Olayın şer’î ve hukukî bir yönü de şudur: Bir peygamber, kendi nefsi için bir nimeti haram ederse o haram kılma zaman içinde o dinde şer’î bir hüküm gibi algılanmaya yol açabilmekteydi. Ya emr-i İlâhîyi celb edebiliyordu veya Peygamber’in örnek alınması gereken bir sünneti olarak algılanabiliyordu. Oysa şahsî bir karar ve uygulama iken… Bunu Hz. Yakub’un (AS) kendi nefsine haram kıldığı nimetle ilgili âyette görüyoruz.[1] Bu konuyu açıklayan hadis şu şekilde:
"Abdullah b. Abbas diyor ki: Yahudilerden bir topluluk Resulullah (asm)'a geldiler ve ona:
-"Ey Ebul Kasım, sana soracağımız bir kısım özel sorularımızı cevaplandır. Bunların cevabını Peygamber olmayan bilemez." dediler. Sorularından biri de şu idi. "Tevrat inmeden önce Yakub'un, kendisine haram kıldığı yiyecek nedir?" Resulullah (asm) şu cevabı verdi:
-"Musaya Tevratı indiren Allah hakkı için söyleyin, Yakup (a.s.) ağır bir şekilde hastalanıp ve hastalığı uzun süre devam edince, Allah'ın kendisini bu hastalıktan kurtarması halinde, kendisi için en sevimli içeceği ve en sevimli yiyeceği haram kılacağına dair Allah'a adakta bulunmamış mıydı? Onun en sevdiği yemek deve eti, en sevdiği içecek de deve sütü değil miydi? " Bunun üzerine Yahudiler:
-"Allah için doğru söyledin." dediler.[2]
Bu âyetler bize, helali haram edecek tarzdaki yeminlerimizin geçersiz olduğunu, Allah’ın helalden istifadeden razı olduğunu, helal nimetleri kendine haram etmeye kalkmanın, bunu da insanların hatırı için yapmanın doğru olmadığını vurguluyor. Sonraki âyetlerde Efendimiz’in (ASM) 2 eşi bu olaya sebep olduğu için onlara da ikaz var. “Peygamberim size muhtaç değil. Sizden daha hayırlı, her noktada ileri dul ve bâkire kadınlar var” diye onlara da bir ölçü veriyor.

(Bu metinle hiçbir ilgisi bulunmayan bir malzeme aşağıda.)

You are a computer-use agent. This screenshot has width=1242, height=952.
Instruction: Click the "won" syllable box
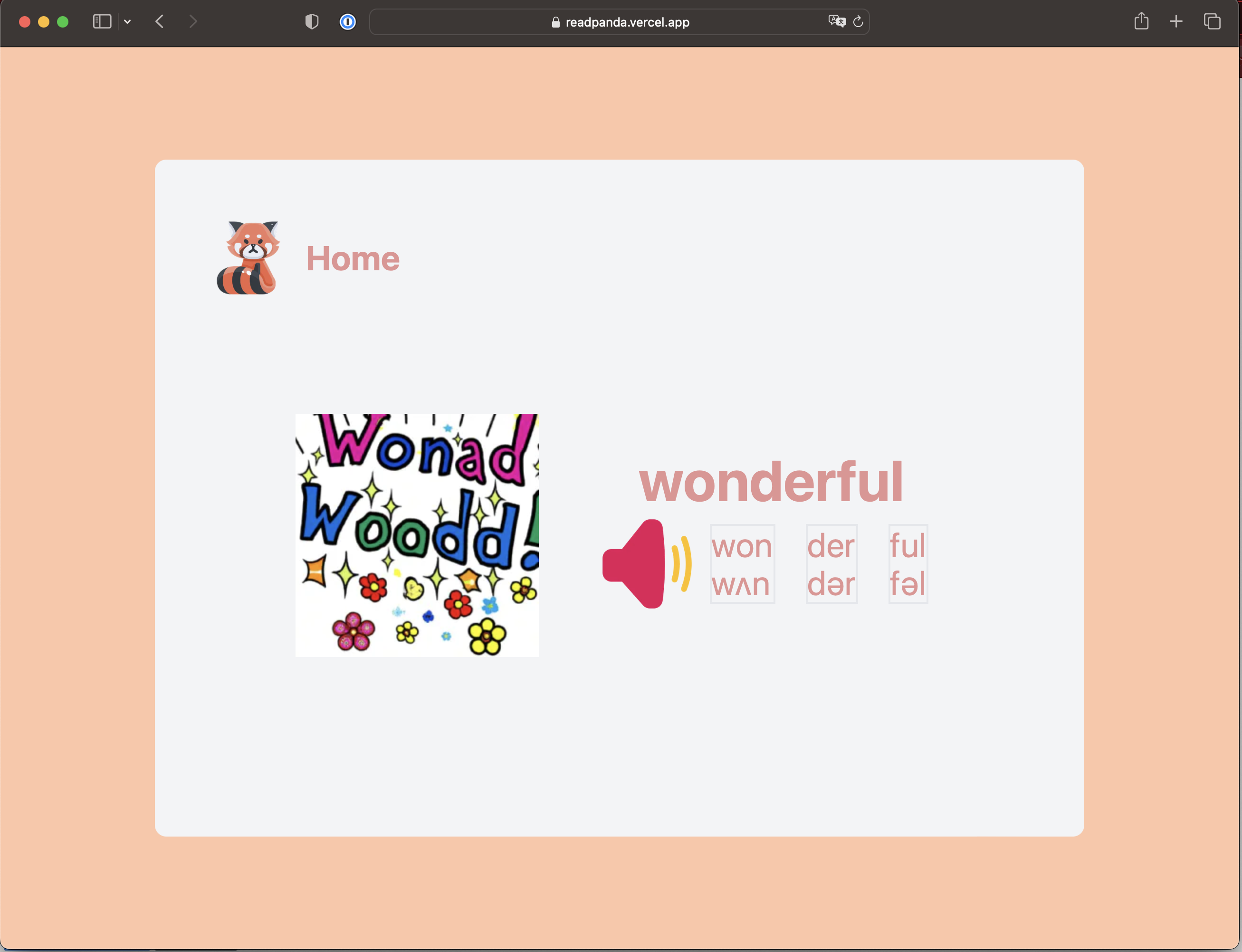[742, 564]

Bu tarz vakalar, günümüzde de yaşanmaktadır. Bu tarz yeminler eğer fıtrat düzenine aykırı ise, geçersizdir; böyle yeminleri bozmak farzdır. Bu yeminleri devam ettirmek, fıtrata zulümdür, haramdır.
Olayın psikolojik bir yönü de şudur: Helali bu şekilde haram edip fıtratı kendisine daraltan ve dengeden sapan kişi, başka bir imtihanla karşılaşırsa haramı da kendine helal etmeye kalkabilir. Bu cihetten Cenab-ı Hakk, fıtrattan sapmaya, kendi başına bu tarz kararlar almaya müsaade etmiyor. Fakat başka tarzda yeminler, adaklar v.s. sözlerin yerine getirilmesine dair âyetler var. Onlar fıtrata ters değil, bilakis destekleyicidirler. Mesela Maide suresi, 89 ve diğerleri…

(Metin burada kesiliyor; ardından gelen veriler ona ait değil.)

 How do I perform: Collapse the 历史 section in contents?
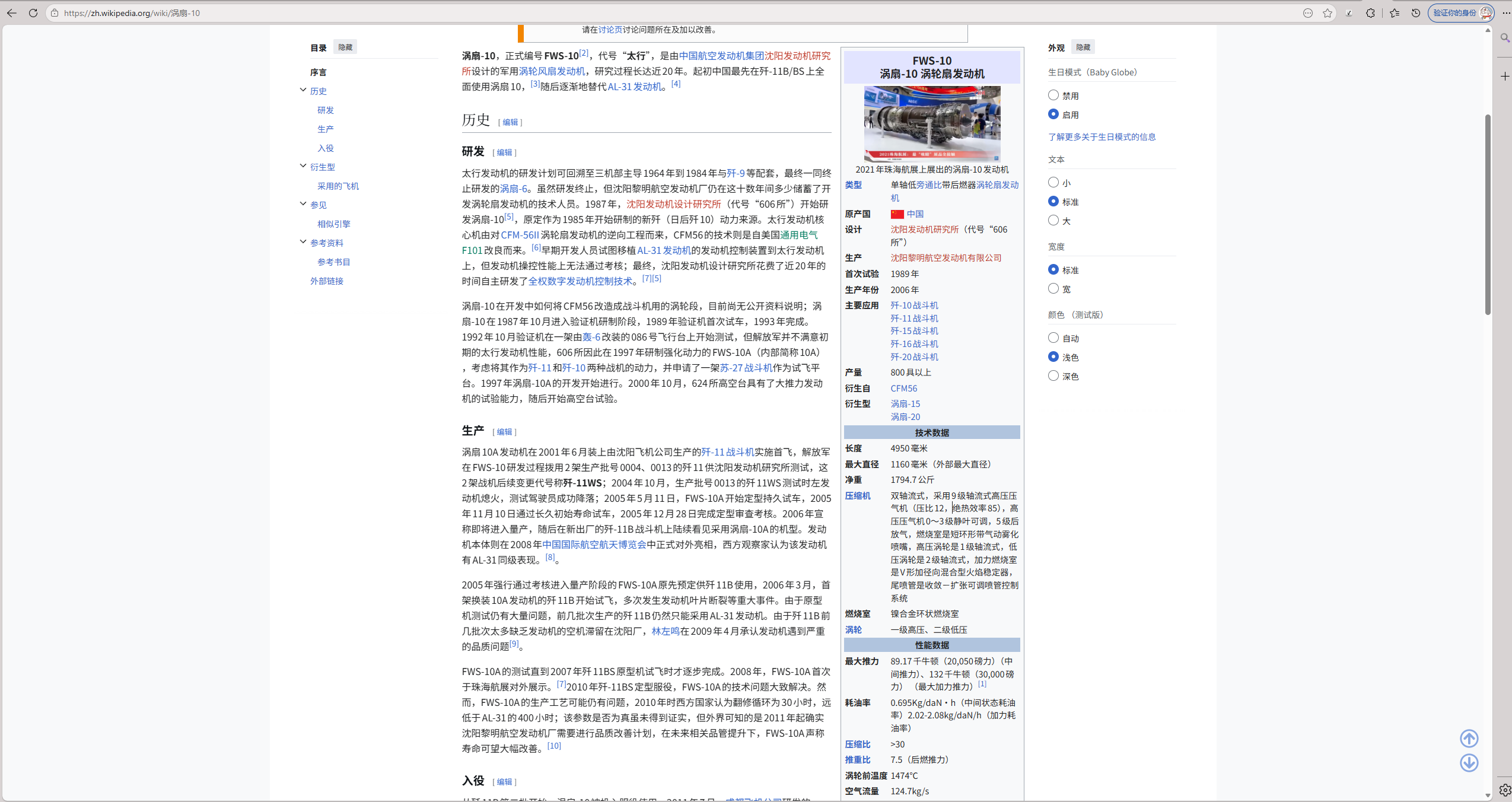pos(303,90)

Soru: Bir şeyi bir daha yapmayacağına yemin edip sonra yapan birisinin durumu nedir? Kur'anda köle azat etme, 40 kişiyi doyurma ve üç gün oruç deniliyor. Bunu açar mısınız? Mesela 40 döner dağıtılabilir mi? Üç gün oruç ardı ardına mı? Vesaire.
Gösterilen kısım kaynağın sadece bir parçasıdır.